The hundredth hundred started out with being an obscure statistic that was immediately lapped up the media. Despite expert commentators shouting themselves hoarse – that such a record doesn’t make sense, that we have never counted combined centuries across different formats of the game – they could not stem the hysteria that quickly developed around this “record”. Out of thin air, a brand new Mt. Everest was created for God Tendulkar to climb. And being the sublime genius-sportsman he is, he proceeded to oblige…the media, the sport and all his billions of adoring fans. Okay, let’s do it!
This quest, this conquest of the final frontier – to go where no man has gone before and possibly never will – put Sachin in the hottest, most glaring spotlight of a lifetime spent in the spotlight. Talk about a goldfish existence – the fish has achieved all possible feats, and then again gets caught up into the one last hurray…with a one and a half billion eyes on him.
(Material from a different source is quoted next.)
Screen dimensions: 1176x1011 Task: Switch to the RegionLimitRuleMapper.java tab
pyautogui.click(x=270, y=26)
I say one and a half billion because Sachin is past being India’s National Treasure – he is cricket’s international treasure and all cricketing nations were as vicariously absorbed in this absurd achievement.
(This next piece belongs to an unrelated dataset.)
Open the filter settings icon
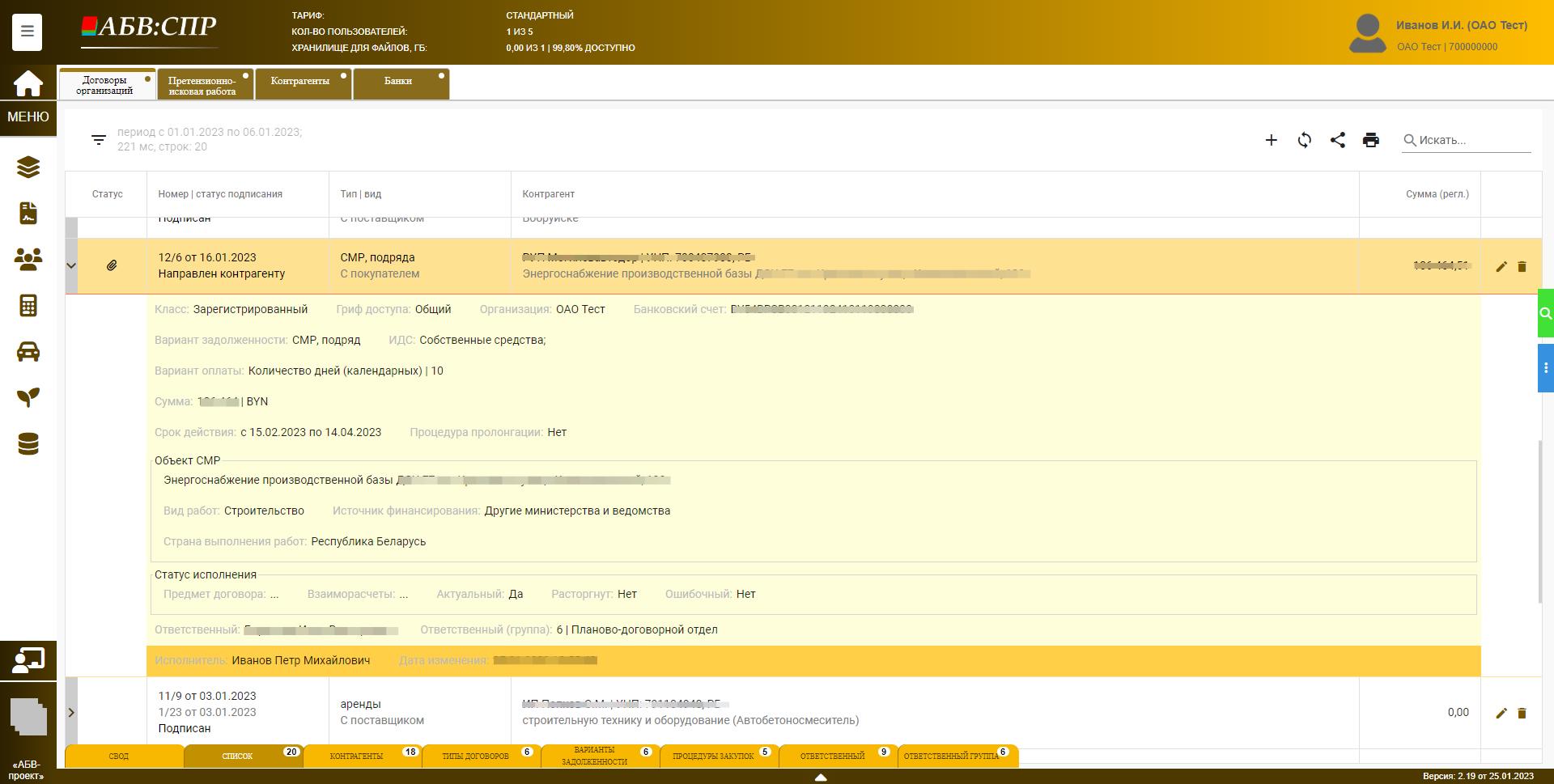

Now these achievements don’t happen just like that. Sport, unlike the Movies, is real life. And a Sport Hero is a real life super hero. There are no retakes in life, and definitely not in Sport. At least in our everyday lives, our mistakes are lost in humdrum of the ordinary. In Sport, and international level, globally televised sport at that, these mistakes, these lost chances, these failures are magnified to the hugest possible degree, and replayed again and again. But Tendulkar ploughed on. The media and the fans – their emotions wildly oscillating, between Sachin’s a GOD to why doesn’t he just let go, give up, ride off into the sunset… Meanwhile, the Indian Cricket team was having a horrible time as well. After the spectacular World Cup Victory, we’ve been on a losing streak like no other. Get thrashed in two away series, win the home series, much team discord and infighting, much talk of seniors making way…and then Dravid’s sudden decision to retire, only to add more grist to the mill. And through all this, every match being hyped up to be the Hundredth Hundred, that being our only solace!
Now I quote Sachin upon getting his hundredth hundred…
“I felt even after 22 years the cricket god was testing me…”
“I will be honest, I was frustrated at times, but I never gave up”
“You can never plan your hundreds, if I could, I would have been something else”
“I came close so many times…I just didn’t know why it was not coming”
And finally the killer…”It was difficult, those who haven’t gone through it won’t know how difficult it was”.
As always, there is criticism about the setting in which this hundredth hundred happened – against Bangladesh, playing too slowly, resulting in India losing, again. Blah, blah, blah…talk is cheap 🙂 If you stop and think – of the context, of the journey, of the achievement, of the pressure, of the reality and of the humility – of this hundredth hundred, you would realize how tiny you are…and how alone he must feel!
But – the pressure is now off. There are truly no worlds left to conquer. Maybe now we should let him have some real fun.